As a teenager, I once asked my lawyer-father whether he was happy. Pursing his lips, he thought for a moment, then said, “For some people, happiness is the absence of stress.” I assumed he was referring to himself. He also said in another conversation that he thrived on stress, from which I concluded that life is often contradictory. His answer, nonetheless, was consistent with the survey findings — the less the stress, the greater the happiness.
So, who are the happy devils who love their jobs? Envelope, please. And the winners are: lumberjacks, foresters and farmers.
The common denominator among the three is obvious. They all work primarily outdoors, soloists communing with nature far removed from the white-collar stresses of desk life and paperwork. Farmers live intimately with the earth, tilling and smelling the soil, planting, tending and harvesting crops, and ending each day with the satisfaction of having accomplished something meaningful. They feed the world.
Likewise, foresters oversee wooded land with an eye toward conservation. They work to simultaneously sustain ecosystems and mitigate climate change. A single 30-foot tree can store hundreds of pounds of carbon dioxide during its lifetime and even thereafter when used for housing or furniture, according to the Agriculture Department.

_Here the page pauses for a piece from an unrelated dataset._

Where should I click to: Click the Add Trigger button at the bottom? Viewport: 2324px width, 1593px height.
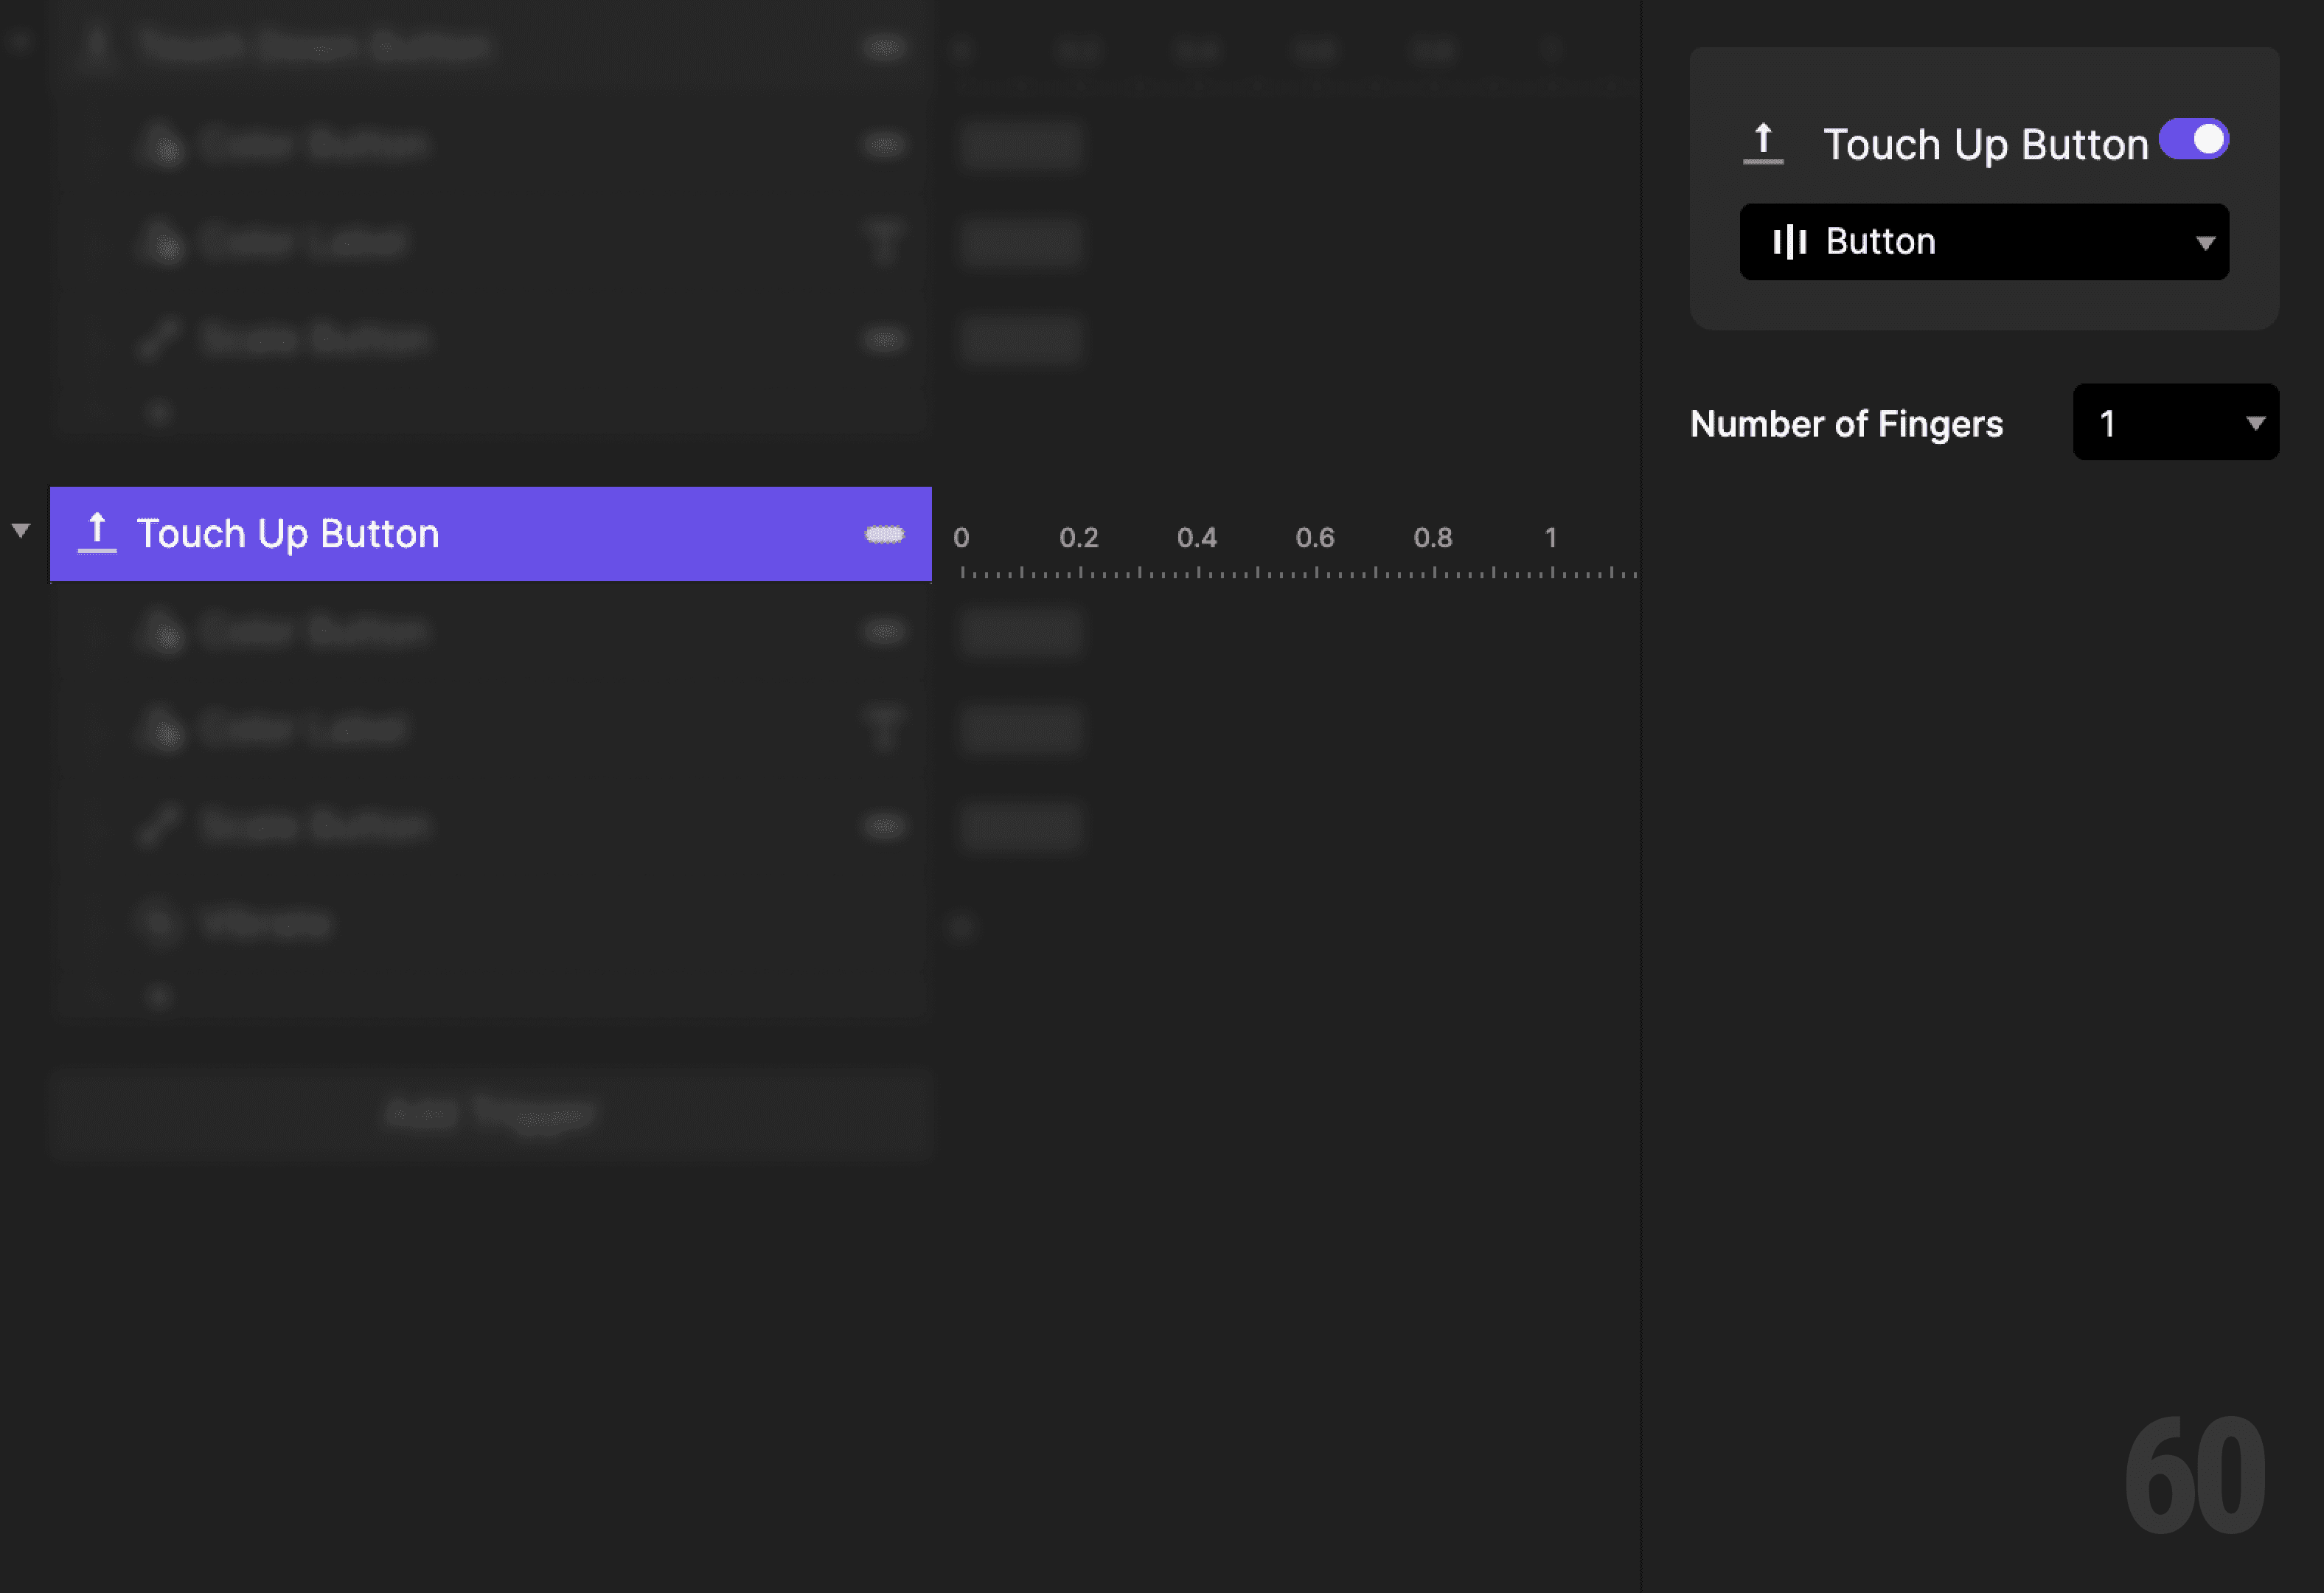pos(491,1113)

Lumberjacks, the ultimate tree-huggers, harvest trees for housing, furniture and other consumer products. They’re also partly responsible for deforestation, it must be said, but they, too, enjoy their work and apparently suffer little stress.
What doesn’t show up in the analysis are any metaphysical reasons such workers are happy. I would submit that it’s because they spend their time close to nature. In my experience, living attuned to Earth’s cycles and seasons — and I don’t mean shopping for outerwear online — has a salubrious effect on body, mind and soul. Thus, Tibetan monks build monasteries on remote mountaintops. Henry David Thoreau lived alone for two years in a tiny shack he built overlooking Walden Pond. And many people find a renewed sense of self and purpose through wilderness programs such as Outward Bound and the National Outdoor Leadership School. Nature works wonders.
City dwellers might say that they experience nature in urban ways — by spending a day in a park, perhaps. Or, on vacation, they get to observe the ebbs and flows of oceans, rivers and lakes. To see wildlife, they can go to a zoo. But such bystander adaptations sidestep the essential point: It’s one thing to observe the natural world; it’s quite another to be a part of it.
Most people, apparently, are fine with observing. Today, 83 percent of Americans live in urban areas. Globally, 56 percent of the world’s population, or 4.4 billion people, live in cities, according to the World Bank. By 2050, 7 in 10 humans will trade nature’s hum for the city’s arias.
The reasons for this migratory trend are obvious and sensible: jobs, entertainment, restaurants, theater, shopping and all the other wondrous things only cities can provide. But the downsides aren’t inconsequential — crowds, traffic, noise, pollution and loss of physical space are assaults on the senses. Human beings are animals, too, we sometimes forget, and this is when we get into trouble. No wonder so many children and adults are being medicated for anxiety.
On a more mundane level, the draw of the city exacerbates the urban-rural divide and surely promises even greater political polarization. The issues that concern city dwellers and country folk are as different from each other as lawyers and lumberjacks.
Given that one of those groups is happier than the other, I can’t help wondering what the exodus from rural habitats to urban mazes portends for our humanity.
I do know that when I’m alone in the woods where I currently live, keeping an eye on the hawks and an ear to the breeze, I am calm and untroubled. Oh, sure, I enjoy city life like anyone and make frequent forays — from which, stressed by traffic and too many people, I happily retreat to the woods. As soon as this column is done, I’m going to chop some firewood, plant some trees and potatoes, and probably evolve into a higher life form. See you on the mountaintop.